The door clicked shut behind me with a jarring finality, the engaging lock echoing in the suffocating silence of the room. When I flicked on the light, the office enveloped me in an unsettling hush that made my skin crawl. I barely registered the opulent mahogany desk that I placed my shoes on as I rushed toward the towering bookshelf that dominated the wall.
"Tom's Midnight Garden. Philippa Pearce," I whispered, the name of the book and author became my desperate mantra that fuelled my search. My eyes darted across the endless rows of books, each spine a potential lifeline.
With each passing moment I spent searching, sweat trickled down my neck. My nausea had been replaced by a tight knot of anxiety twisting in my stomach.
"Tom's Midnight Garden... Philippa Pearce... please, please, please," I pleaded, my voice barely above a whisper. I scanned the shelves with frantic urgency, my fingers trembling as they brushed against the spines. The titles blurred into a chaotic jumble, my mind racing with fear that I might not find it in time.

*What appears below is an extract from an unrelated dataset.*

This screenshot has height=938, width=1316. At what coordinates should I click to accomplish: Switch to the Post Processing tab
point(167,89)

Seconds turned into what felt like hours. My chest tightened with every breath, my fingers becoming more desperate, my eyes flicking between the shelves, wondering how much longer I had before the gunshots from the impending raid began to ring out.
Doubt crept in, seeping into my thoughts. Had the Special Agent set me up? Was this all a trick?

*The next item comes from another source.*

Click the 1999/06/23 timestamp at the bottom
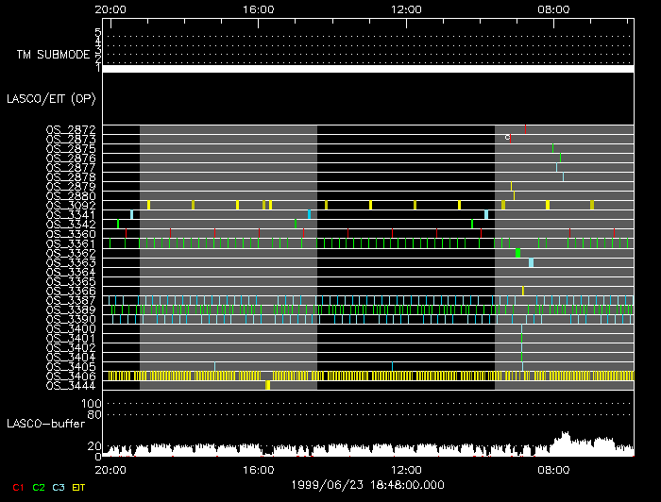The image size is (661, 502). point(368,482)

My movements grew frantic. I resorted to yanking books off the shelf, searching for the one that wouldn't budge. My heart was in my throat so much that I thought I might be sick. Time was slipping away from me, the weight of failure pressing down. But then—just as I was ready to give up, to curse everything—I felt it.
With trembling hands, I tugged on the book. For a second, nothing happened. My heart stuttered. Then, the soft mechanical whir of gears came to life. Relief washed over me in a rush, and I exhaled a breath I didn't realise I had been holding. The bookcase shifted, revealing the hidden panic room beyond.
As I closed the door behind me and heard the pressure lock engage, I sank to my knees. I was finally safe.